Un conte de fin d’été à la manière d’Éric Rohmer

Pour O.Z.

 

« Il y a toujours chez Klee une dimension sémantique irréductible à un sens clair, univoque, comme un langage crypté que la raison ne saurait percer à l’aide de ses méthodes de déchiffrement »[1]

 

Le drapeau de la plage était vert. Le banc, sur lequel j’étais assis, céruléen mais le second, juste un peu plus loin, d’un jaune cinglant fort éloigné du proustien tableau de Delft et de la recherche d’un temps perdu. Le mien l’était presque, les vacances allaient vers leur fin. Un parapet de béton blanc découpait la plage sous mes yeux en facettes carrées. Au fond de la petite baie, planté sur la mer, le zodiac était grenat, la bouée orange sur l’eau grise par laquelle l’esquif tenait par le fond. Rien que d’ordinaire.

Dans son Traité des couleurs, Goethe en plein classicisme (on le croit pré-romantique mais on confond souvent les périodes littéraires entre les pays), Goethe donc vers 1810 évoquait déjà l’effet physico-moral de la couleur. Pourquoi le jaune produit-il une impression de gaieté, le bleu ou le mauve un sentiment de tristesse ? Et que penser, me dis-je, de l’écarlate tonitruant des manifs à Marseille cours Lieutaud les jours dits de révolution et, à l’inverse, de la fadeur d’un gris qui désespérait mes télés d’enfance à l’heure des mires de l’Eurovision. Ce découragement, je ne le ressentais pas plus tard qu’hier en fin d’après-midi alors qu’un rideau de bruines bretonnes, un crachin diaphane, traversaient le paysage.

Mais aujourd’hui le beau fixe est de retour. Le temps est redevenu celui d’une fin d’août en Bretagne du nord. Un camaïeu de tesselles façon aquarelle à la manière du peintre bernois se dessine dans le paysage de l’autre côté de la rambarde. Du côté nord de la plage se découpent quelques maisons de riches propriétaires, tantôt terre-neuviens d’esprit et navigateurs aux longs cours, tantôt généraux ou fonctionnaires façon Duras de l’époque coloniale. Barrage contre le Pacifique, était avec Ti Jean l’Horizon en effet les seuls livres que quelques jours plus tôt j’avais découvert dans un placard de ma turne de vacancier.

Dans les jardins de ces riches demeures, les bignones orange, jeunes fille pudiques, disséminées parmi les palmiers dans le vert les collines avoisinantes ne sont ce matin que calme, luxe et discrète volupté tandis que je passe et repasse un fil d’écriture noir d’un carré à l’autre que la rambarde d’un pisseux béton gris dessine sous mes yeux.

Quelques rochers indolents somnolent non loin des baigneurs. Négligemment posés sur la plage à l’initiative de quelque main divine, ceints de galets gris et roses façon Leroy-Merlin, des éclats de météorites tombés du ciel aux temps d’immémoriaux malströms. Devant eux, face à eux, confiné en écriture de bord de mer, je vais, je viens. Je ne suis que passage, touriste esseulé, encombré de sa serviette de bain perdue dans son sac couleur sable, à la rechercher de son ambre solaire, de ses lunettes et de sa casquette à rayures rouge, jaune, bleu à planter sur son crane qu’il aimerait halé pour impressionner les autres à son retour.

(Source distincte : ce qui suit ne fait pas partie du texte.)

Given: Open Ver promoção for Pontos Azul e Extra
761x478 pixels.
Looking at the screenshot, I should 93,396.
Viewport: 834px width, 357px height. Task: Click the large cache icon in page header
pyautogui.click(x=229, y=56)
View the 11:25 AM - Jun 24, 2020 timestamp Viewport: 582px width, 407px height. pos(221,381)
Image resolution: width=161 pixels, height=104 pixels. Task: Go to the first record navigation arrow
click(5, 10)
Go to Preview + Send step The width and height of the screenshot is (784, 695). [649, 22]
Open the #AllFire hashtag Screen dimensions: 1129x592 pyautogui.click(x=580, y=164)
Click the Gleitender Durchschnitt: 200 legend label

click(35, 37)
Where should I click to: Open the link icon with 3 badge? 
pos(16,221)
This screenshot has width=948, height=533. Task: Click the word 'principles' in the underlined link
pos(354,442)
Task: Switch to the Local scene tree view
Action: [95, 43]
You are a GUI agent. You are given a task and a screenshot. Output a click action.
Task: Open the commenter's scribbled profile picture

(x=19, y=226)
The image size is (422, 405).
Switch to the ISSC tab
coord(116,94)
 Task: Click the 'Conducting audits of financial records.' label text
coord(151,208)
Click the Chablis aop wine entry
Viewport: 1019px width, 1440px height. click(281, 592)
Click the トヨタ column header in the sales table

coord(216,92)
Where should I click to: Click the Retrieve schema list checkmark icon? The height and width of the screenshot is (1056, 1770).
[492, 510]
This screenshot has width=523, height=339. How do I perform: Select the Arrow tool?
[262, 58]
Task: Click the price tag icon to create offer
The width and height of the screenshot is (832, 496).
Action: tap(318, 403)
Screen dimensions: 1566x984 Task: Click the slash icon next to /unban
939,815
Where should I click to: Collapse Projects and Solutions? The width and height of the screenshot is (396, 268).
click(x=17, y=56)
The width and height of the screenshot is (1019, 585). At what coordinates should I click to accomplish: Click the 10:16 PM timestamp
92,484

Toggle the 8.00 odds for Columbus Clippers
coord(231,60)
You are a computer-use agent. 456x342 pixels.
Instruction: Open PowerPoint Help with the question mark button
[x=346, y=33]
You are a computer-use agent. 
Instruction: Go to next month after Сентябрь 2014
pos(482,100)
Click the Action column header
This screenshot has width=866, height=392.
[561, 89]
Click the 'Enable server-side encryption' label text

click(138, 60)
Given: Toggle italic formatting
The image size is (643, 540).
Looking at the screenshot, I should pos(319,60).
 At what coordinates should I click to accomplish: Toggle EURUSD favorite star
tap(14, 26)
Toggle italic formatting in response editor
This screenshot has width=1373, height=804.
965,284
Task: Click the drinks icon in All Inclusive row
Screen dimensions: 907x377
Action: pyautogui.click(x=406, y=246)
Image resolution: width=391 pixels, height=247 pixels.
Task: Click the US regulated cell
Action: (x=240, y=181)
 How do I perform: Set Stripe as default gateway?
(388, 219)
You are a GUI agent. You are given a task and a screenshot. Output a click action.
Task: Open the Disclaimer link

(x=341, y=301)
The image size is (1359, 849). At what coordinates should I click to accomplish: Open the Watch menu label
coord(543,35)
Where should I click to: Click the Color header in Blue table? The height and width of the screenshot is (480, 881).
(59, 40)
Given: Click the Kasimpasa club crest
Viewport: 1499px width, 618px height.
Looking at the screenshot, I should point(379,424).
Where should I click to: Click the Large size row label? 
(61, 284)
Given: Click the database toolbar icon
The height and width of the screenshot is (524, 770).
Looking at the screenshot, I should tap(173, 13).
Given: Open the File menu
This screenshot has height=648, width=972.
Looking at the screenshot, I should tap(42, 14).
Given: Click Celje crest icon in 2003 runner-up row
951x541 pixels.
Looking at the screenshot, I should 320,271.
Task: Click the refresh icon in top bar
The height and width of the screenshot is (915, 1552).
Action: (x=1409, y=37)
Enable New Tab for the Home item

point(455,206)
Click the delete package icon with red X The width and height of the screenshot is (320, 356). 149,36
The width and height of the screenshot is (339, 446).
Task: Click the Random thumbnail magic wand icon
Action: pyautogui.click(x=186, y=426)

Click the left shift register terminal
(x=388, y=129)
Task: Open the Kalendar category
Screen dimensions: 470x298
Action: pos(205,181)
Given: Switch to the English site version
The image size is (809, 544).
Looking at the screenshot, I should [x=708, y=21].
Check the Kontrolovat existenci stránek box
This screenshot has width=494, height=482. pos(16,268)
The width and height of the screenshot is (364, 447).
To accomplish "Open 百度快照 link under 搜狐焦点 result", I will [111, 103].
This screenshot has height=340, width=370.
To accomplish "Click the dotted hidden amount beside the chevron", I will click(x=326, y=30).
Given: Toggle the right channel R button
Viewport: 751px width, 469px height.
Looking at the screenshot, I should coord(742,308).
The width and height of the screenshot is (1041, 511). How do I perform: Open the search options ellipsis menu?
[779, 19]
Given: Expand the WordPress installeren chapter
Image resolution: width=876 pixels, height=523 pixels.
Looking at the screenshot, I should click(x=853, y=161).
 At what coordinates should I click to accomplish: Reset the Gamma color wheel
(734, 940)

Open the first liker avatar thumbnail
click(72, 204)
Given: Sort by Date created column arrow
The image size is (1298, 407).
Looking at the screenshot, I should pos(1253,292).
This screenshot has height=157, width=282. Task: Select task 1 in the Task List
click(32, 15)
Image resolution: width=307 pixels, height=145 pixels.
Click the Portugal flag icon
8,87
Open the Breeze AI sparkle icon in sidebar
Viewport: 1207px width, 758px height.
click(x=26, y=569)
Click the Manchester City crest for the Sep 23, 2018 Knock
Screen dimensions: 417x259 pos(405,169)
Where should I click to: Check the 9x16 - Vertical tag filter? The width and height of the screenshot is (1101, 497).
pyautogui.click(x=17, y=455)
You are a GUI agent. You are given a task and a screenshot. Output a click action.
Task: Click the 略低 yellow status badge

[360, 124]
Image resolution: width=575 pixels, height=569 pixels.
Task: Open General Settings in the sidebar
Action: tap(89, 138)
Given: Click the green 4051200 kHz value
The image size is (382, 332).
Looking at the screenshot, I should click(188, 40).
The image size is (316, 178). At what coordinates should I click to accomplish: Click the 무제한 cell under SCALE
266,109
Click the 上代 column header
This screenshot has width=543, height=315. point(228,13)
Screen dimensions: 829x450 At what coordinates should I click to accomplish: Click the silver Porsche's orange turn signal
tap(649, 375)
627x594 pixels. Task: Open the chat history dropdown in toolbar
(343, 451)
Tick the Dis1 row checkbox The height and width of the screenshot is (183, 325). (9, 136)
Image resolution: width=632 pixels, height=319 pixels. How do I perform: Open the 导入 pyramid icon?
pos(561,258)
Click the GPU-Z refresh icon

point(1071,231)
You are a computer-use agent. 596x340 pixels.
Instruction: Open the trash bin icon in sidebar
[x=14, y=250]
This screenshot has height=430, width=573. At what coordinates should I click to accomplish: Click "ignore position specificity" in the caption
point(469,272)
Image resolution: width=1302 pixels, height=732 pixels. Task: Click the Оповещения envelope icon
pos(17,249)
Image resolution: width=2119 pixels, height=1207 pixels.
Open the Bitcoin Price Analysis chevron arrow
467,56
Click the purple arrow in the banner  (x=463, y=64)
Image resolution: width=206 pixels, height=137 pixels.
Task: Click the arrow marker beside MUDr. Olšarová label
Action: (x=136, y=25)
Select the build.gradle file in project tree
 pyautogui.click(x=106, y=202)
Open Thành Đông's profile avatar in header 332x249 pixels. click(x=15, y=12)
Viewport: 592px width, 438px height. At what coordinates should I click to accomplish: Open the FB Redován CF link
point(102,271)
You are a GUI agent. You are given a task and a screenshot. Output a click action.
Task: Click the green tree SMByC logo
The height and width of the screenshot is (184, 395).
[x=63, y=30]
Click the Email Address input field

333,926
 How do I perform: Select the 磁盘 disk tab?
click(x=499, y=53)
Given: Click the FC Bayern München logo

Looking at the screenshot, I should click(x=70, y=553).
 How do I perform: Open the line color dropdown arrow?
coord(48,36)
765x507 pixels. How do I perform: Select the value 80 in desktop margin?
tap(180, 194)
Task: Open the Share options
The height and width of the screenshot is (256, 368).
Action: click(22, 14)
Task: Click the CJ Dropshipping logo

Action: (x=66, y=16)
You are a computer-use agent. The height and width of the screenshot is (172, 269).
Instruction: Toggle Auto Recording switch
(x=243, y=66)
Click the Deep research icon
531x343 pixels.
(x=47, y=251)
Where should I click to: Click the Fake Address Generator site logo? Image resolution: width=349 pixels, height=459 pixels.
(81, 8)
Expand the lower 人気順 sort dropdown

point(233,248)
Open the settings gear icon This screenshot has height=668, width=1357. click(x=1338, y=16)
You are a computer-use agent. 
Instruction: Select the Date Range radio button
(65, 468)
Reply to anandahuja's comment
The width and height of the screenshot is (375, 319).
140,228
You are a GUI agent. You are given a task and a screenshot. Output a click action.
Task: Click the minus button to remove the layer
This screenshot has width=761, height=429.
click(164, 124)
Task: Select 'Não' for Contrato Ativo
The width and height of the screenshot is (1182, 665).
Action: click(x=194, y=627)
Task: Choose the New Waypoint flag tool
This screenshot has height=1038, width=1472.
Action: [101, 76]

Enfant, je rêvais de déchiffrer les lettres à l’encre sympathique de Napoléon à Joséphine, plus tard le journal de Raspoutine et d’en écrire moi-même d’invisibles destinés à quelques copains de classe.

Ce soir – douce légèreté – je décode une dernière fois le langage crypté de l’océan malouain, l’infini maritime toujours recommencé, en quête de l’effet physico-moral des couleurs imaginées par un auteur d’un autre temps.

Michel Neumayer, St Quay-Portrieux, aôut 22

Proposé à Filigranes, Le chêne et le roseau

[1] Stéphane Lambert, Paul Klee, jusqu’au fond de l’avenir. (Arléa, 2021)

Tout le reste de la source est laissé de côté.